Asked by: Tommy Sheppard (Scottish National Party - Edinburgh East)

Question to the HM Treasury:

To ask the Chancellor of the Exchequer, what additional support his Department is providing to carers in response to rising costs of living.

Answered by Simon Clarke

The government understands the pressures that households are facing with the cost of living and is monitoring the situation closely. These are global challenges, but the government is providing support worth over £22 billion in 2022-2023 to help families with these pressures, much of which will help carers on low incomes.
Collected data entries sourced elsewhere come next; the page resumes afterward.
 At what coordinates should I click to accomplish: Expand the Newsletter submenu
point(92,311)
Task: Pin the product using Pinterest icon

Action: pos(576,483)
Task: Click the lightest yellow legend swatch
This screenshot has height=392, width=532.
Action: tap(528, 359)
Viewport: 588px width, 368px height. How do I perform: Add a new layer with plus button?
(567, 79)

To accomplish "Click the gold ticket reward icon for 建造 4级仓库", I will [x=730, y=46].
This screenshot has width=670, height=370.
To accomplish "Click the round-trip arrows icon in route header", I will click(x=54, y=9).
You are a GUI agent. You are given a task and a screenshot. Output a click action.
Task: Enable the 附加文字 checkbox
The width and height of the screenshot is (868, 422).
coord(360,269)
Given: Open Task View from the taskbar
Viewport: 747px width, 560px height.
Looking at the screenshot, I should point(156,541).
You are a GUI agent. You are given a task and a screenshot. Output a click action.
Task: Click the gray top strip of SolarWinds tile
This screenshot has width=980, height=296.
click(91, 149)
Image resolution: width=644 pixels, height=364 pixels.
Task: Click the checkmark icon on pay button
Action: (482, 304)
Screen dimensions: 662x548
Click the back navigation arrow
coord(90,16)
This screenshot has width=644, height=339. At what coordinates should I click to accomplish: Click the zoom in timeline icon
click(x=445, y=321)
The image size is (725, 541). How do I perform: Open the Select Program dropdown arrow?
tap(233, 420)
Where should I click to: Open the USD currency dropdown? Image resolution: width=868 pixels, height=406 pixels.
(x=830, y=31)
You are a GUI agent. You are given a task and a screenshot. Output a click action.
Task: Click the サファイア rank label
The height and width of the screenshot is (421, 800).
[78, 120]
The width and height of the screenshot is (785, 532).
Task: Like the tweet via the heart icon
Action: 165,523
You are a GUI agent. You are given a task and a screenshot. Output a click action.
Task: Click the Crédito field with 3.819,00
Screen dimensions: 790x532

This includes providing millions of households with up to £350 to help with rising energy bills and helping people keep more of what they earn. The government has cut the Universal Credit taper rate and increased work allowances meaning that 1.7 million households will, on average, keep an extra £1000 per annum. The government has also announced a further rise in the National Living Wage to £9.50 an hour from April 2022 which is an increase of over £1,000 to the annual earnings of a full-time worker on NLW, in addition to freezing alcohol duty.

The Spring Statement went further, with the government announcing an increase to the annual National Insurance Primary Threshold and Lower Profits Limit to £12,570, a cut to fuel duty by 5 pence per litre, and an additional £500m to help with the cost of essentials such as food, clothing and utilities through the Household Support Fund.

Carers and their vital contribution to society are also recognised within the welfare system. Carers can receive additional support through Carer’s Allowance, the Carer Element in Uni versal Credit and through Pension Credit. The weekly rate of Carer’s Allowance will increase to £69.70 in April 2022. Around 360,000 carer households on Universal Credit can receive an additional £1,965 a year through the Carer Element, ensuring that extra support is focused on those carers who need it most. This amount will increase from April 2022 and will benefit carers across the country.


Written Question
Revenue and Customs: Edinburgh
Thursday 24th September 2020

Asked by: Tommy Sheppard (Scottish National Party - Edinburgh East)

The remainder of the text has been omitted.